An earlier comment called it 'smarmy' and that does fit. This writing reminded me of the Carrie Fishers style which I could not stand either; very "run-on-conversational-trying hard to be clever" and yes, exhausting. Is some of it worth a chuckle- yes. She does have something, but I always dislike it when they have to 'spike' it up with foul language for the sake of it; gratuitous swearing does not work on me. Needless to say I did not get too far into this book.
An collection of autobiographical events that are enjoyable because they're relatable, even to a guy (me). What's nice is how she doesn't gloss over events with polished prose. Instead, she tells the hard, if often humourous and sometimes incredulous truth about 'what happened' in plain-spoken English. A lot of what makes Ms. Oxford's book so enjoyable to read are the moments I got to say (to myself) "Ah-hah! Yes, I understand where you're coming from." None of her stories are heart-wrenching traumas either, which was nice. Finally, on a slightly more personal note, I was blown away to find out Ms. Oxford hails from Edmonton, Alberta (not all of her stories take place there, however), the same city I spent my first 28 years in too. Bringing stories that much closer to home was, for me, an added bonus.
I took this book out because of its title. It was too good to pass up. It isn't clear when and where all of Ms. Oxford's "lies" are. That it's a confessed liar relating these tales makes them all a little more suspect. But to me that enhanced the experience more than took away from it.
My only detraction is how text is sometimes in all-caps to emphasize a point. It's used too often and not always to good effect.
What's with the epidemic of awkwardly titled autobiographies? To wit: Is Everyone Hanging Out Without Me (And Other Concerns). Me Talk Pretty One Day. Man Up (Tales of my Delusional Self-Confidence). And now, Everything is Perfect When You're a Liar. Perhaps these are examples of a new genre, the deliberately clumsy hipster autobiog.
I feel uncharitable, even disloyal, when I dis a woman who has struggled to make it in a male-dominated world. Nevertheless, the adjective that comes to mind for Kelly Oxford's general tone is "smarmy". Oxford has the oily eloquence of an ingratiating candidate for head girl. I can put no more faith in the sincerity of her expressed opinions than I can in a seasoned politician's resolve to put principle before popularity.

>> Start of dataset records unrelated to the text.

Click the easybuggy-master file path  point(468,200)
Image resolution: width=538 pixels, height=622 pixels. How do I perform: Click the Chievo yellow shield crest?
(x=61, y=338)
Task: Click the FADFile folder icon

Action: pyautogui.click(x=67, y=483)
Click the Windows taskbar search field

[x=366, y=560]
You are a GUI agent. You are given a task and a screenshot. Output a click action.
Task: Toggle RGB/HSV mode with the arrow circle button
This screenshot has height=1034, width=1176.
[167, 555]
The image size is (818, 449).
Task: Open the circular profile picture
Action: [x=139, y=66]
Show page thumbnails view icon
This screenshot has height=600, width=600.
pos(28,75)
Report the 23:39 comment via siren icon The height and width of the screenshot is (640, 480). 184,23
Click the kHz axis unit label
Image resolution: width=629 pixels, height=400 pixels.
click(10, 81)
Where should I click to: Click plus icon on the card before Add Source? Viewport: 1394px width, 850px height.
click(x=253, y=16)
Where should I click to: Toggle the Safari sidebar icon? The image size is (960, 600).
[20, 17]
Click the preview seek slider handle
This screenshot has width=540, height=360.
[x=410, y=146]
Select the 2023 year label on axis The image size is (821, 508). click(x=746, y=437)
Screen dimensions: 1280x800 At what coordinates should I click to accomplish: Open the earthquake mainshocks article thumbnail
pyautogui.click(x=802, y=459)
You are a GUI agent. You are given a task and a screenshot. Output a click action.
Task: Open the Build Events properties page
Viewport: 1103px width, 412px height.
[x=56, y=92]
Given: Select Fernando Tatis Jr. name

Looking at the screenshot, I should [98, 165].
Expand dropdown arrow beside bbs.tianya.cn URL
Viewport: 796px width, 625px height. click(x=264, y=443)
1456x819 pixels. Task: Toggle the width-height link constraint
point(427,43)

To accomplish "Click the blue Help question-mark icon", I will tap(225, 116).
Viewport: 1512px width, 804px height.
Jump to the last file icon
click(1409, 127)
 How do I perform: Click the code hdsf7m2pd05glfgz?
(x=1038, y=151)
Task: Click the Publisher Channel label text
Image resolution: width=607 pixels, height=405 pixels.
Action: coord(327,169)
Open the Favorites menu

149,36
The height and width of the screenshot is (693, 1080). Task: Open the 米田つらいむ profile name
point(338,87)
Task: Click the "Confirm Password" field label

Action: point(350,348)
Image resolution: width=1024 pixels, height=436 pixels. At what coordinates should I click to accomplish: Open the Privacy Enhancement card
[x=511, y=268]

After getting half-way through Oxford's book, I put it down to read Jenny Lawson's Let's Pretend This Never Happened (just to add to the string of clunky titles). I am usually faintly uneasy when I leave an adequate book half-read, but I'm not certain that I'll bother to get back to Oxford's. It just doesn't have that reckless je ne sais quoi that I expect from the lips of a comedian.
I should have heeded the negative comment on this feed. I got through a few chapters and then had to return it...just couldn't waste my time. The author tries way too hard to deliver quick witted comments and it's simply exhausting. And not funny. I really wanted to like it, but it just didn't deliver.
The most boring book I've read in a long time. I feel like she owes me at least 4 hours of my life back that I could have spent reading something other than tidbits about her suburban, soccer mom life. Plus, I don't like the fact that she is so flippant about rape, drug use, and the plight of the institutionalized elderly. I totally lost any respect I may have had for her. Sorry, Kelly. I don't believe you did even half of what you wrote about when right off the bat you call yourself a liar. Do yourself a favour and pick up "The Glass Castle" by Jeanette Walls for a real and fascinating memoir. Now there's a good read.
Laughed to tears at times.
A fast pace memoir that is like hearing stories told by your crazy cousin. Stuff you kind of wish you did, but also glad you didn't get into trouble. Fun read!
I really enjoyed this book. I love getting insight involving relationships and about people around me that are so different from my own perceptions. I generally thought of sociopaths in their extreme cases such as serial killers. This book explains that there are many sociopaths among us, that are generally functioning quite well in our society. Many of them have learned to fit in and contribute to society in a positive way. This book really made me contemplate just what we view as being normal and if there even is such a thing as normal. Since sociopaths are by nature terrific avid liars, maybe the content of this book cannot be trusted. Nevertheless, it was mind-blowing and humorous and definitely a great read. I will give the author the benefit of the doubt as it does explain the behaviour of some of the people I have known.
Sometimes hilarious, often hair-raising, always entertaining.
You may have seen my riding the C Line reading this and trying not to laugh out loud. I apologize.